Excel and R
An intro to Excel and R, demonstrating something of the different ways of imagining working with data.
I might be making a terrible assumption, but I’m assuming that many if not most of you have played around with Excel before. What follows is a very basic introduction, just in case. If you really haven’t played with Excel at all, do have a look at this Gentle Introduction to Excel and Spreadsheets for Humanities People, by Heather Froehlich
Library and Archives Canada provides links to historical census data, along with quite comprehensive discussion about how the material was digitized, how it was collected in the first place, and the limitations of the data.

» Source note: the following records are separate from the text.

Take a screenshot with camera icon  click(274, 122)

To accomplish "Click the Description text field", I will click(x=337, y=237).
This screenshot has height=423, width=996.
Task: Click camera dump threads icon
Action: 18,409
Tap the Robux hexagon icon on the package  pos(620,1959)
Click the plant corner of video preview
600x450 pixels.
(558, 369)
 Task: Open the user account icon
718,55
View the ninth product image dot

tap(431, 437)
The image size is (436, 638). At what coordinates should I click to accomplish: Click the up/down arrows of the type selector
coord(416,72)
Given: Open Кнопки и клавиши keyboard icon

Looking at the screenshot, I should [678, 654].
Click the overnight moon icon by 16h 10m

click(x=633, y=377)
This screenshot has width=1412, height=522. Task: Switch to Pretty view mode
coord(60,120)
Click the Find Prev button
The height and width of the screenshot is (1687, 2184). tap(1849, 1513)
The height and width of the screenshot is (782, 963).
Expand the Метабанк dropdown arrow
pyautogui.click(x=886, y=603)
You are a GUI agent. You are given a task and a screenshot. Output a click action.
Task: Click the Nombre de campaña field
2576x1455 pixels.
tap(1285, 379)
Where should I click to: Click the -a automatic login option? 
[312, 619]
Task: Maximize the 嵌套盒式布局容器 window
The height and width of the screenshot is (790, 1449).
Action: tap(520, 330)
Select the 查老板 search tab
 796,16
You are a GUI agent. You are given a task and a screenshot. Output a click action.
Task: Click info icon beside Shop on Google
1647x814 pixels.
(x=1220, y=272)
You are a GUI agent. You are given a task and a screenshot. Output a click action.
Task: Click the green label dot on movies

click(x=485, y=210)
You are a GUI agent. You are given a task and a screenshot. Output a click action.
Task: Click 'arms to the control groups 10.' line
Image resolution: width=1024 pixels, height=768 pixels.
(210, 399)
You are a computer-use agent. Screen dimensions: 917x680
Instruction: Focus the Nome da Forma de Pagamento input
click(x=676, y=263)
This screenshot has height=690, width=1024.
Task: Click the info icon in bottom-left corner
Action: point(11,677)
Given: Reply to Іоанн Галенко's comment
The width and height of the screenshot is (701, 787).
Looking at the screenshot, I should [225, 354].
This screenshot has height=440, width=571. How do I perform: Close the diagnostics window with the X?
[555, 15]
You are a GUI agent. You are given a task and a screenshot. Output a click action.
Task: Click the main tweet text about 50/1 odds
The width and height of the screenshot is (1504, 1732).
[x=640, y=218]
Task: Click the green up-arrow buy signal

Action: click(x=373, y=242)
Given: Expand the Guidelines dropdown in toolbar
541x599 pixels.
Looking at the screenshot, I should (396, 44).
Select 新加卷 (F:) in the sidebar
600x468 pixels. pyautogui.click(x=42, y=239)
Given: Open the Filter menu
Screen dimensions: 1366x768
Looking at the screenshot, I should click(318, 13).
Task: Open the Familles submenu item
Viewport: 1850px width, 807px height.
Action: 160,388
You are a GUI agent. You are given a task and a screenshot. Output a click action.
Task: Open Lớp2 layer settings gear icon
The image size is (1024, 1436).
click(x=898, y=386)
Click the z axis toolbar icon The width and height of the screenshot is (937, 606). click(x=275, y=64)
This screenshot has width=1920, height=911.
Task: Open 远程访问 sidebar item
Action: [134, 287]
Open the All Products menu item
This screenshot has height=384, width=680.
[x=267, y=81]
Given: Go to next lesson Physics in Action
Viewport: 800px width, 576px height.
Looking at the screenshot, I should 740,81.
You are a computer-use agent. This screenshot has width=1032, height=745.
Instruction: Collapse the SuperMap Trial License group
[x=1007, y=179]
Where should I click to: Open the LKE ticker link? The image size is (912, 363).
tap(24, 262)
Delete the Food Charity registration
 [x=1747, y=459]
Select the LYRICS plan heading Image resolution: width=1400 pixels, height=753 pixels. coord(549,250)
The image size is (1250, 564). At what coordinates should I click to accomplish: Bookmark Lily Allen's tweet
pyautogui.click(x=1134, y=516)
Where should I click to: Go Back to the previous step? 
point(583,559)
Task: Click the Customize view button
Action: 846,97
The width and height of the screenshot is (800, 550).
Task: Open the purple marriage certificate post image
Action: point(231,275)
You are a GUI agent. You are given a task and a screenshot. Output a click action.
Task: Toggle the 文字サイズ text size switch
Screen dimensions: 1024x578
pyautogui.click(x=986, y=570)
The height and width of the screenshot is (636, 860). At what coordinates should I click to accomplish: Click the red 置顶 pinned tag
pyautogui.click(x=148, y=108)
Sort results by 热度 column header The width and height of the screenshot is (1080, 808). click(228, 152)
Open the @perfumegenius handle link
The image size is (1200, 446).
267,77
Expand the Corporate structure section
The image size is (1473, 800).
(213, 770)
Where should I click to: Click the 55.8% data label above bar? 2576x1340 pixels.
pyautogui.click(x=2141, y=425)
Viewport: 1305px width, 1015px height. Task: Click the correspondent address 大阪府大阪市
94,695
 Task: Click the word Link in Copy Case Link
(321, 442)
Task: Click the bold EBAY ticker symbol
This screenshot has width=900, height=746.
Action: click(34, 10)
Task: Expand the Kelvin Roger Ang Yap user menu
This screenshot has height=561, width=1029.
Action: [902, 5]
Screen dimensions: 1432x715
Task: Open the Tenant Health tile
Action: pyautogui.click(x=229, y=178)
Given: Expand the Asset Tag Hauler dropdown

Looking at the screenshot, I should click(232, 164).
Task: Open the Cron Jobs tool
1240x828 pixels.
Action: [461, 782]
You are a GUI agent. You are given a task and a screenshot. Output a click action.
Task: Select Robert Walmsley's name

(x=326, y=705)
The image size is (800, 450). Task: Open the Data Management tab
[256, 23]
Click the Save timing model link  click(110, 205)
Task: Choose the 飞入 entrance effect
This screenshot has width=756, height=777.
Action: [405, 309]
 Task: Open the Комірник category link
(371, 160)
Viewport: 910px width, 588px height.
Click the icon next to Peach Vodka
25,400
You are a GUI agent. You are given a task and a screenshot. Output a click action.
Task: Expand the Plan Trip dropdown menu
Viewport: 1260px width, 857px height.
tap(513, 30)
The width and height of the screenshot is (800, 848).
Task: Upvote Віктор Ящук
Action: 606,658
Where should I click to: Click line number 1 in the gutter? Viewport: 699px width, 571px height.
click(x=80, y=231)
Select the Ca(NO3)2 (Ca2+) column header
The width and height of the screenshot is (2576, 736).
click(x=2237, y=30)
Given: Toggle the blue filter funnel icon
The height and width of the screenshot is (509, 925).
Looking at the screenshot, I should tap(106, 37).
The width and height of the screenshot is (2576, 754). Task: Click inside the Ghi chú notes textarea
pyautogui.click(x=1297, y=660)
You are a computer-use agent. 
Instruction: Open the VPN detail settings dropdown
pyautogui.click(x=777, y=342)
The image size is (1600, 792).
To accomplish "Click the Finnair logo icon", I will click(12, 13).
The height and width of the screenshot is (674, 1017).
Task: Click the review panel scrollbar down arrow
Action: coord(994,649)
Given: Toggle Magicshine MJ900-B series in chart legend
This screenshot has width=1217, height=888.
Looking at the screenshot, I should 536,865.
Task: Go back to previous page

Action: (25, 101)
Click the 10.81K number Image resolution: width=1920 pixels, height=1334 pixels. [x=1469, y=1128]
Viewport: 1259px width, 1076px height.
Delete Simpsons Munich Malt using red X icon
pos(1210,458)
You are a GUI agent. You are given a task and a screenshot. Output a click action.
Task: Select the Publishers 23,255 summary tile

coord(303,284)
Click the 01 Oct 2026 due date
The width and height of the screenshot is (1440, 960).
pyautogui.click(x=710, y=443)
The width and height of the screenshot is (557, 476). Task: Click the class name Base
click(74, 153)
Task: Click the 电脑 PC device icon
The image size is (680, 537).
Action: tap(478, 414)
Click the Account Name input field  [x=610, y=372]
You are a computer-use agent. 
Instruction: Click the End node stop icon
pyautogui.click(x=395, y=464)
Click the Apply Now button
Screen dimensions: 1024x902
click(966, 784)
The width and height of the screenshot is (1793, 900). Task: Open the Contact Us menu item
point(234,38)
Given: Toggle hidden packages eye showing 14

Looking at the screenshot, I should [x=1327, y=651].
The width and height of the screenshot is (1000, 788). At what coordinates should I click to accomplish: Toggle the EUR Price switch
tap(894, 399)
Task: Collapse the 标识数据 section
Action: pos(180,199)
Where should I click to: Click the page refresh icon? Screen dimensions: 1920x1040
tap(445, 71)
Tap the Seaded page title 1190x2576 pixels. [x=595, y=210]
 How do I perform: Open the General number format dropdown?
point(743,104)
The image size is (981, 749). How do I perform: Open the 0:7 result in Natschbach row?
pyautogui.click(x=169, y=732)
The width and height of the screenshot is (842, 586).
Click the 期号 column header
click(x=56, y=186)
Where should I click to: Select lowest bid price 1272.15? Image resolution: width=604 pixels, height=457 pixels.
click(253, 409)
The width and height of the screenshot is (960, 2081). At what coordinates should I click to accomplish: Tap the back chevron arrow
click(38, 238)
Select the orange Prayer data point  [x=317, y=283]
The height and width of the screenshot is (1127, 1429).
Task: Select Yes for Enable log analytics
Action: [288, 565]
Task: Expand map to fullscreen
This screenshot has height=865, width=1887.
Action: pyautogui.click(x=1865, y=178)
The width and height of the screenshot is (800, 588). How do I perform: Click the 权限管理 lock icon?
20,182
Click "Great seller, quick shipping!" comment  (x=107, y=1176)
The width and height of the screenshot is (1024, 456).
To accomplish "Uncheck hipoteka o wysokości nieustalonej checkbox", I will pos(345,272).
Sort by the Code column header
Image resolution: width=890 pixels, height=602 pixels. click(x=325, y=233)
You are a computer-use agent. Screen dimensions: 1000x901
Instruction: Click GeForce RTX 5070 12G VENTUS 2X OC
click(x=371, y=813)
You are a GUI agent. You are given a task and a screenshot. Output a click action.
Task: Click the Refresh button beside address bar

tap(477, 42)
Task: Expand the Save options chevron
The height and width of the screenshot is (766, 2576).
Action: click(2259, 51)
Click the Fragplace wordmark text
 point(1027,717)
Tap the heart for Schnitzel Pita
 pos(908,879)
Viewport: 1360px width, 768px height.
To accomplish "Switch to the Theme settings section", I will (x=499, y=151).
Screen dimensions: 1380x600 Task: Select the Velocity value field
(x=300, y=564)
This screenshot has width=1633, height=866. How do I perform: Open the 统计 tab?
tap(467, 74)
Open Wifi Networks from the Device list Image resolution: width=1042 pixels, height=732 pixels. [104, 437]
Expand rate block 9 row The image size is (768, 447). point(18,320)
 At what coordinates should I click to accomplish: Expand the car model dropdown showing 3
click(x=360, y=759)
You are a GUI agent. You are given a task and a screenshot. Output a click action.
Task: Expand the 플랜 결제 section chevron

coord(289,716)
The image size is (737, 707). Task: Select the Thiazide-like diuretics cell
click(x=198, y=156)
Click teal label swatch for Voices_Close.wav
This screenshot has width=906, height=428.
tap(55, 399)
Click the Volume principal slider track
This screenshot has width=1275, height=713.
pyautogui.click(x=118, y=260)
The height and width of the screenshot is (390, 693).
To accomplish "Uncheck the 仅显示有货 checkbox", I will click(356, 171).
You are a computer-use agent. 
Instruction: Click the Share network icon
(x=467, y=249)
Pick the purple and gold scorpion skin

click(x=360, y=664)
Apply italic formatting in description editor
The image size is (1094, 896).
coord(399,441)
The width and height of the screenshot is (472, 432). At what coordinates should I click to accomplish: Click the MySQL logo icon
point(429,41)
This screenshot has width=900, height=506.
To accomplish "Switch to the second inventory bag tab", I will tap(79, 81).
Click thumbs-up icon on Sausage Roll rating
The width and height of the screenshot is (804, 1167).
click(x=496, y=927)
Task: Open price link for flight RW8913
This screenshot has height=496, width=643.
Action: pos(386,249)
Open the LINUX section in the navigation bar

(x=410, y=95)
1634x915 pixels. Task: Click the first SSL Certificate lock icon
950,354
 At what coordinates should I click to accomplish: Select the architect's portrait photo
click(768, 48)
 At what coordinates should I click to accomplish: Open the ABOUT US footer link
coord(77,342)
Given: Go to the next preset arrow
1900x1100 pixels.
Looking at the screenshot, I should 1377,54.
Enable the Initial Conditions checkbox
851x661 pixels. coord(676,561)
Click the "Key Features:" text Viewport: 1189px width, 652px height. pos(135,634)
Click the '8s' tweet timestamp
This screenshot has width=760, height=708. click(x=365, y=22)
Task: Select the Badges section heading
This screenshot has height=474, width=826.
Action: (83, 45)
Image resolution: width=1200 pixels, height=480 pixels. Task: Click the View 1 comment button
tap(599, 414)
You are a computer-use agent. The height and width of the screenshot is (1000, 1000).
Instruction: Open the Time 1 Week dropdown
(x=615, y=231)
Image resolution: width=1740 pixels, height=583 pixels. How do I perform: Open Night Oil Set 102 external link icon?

Unfortunately, none of it is available as a simple table that we could download. Indeed, if you go through that link and look, you’ll see just how much work would be involved in trying to digitize these things so that we could do quantitative work on it!
So for the purposes of becoming acquainted with Excel, let’s download some data from the Canadian 2016 Census - right-click and save-as this link: ‘Age (in Single Years) and Average Age (127) and Sex (3) for the Population of Canada, Provinces and Territories, Census Metropolitan Areas and Census Agglomerations, 2016 adn 2011 Censuses - 100% Data
Unzip that file; inside you’ll find the data files and files describing the data, which we call the ‘metadata’.
What we’re going to do is: filter this data for something of interest, and then make a chart from it.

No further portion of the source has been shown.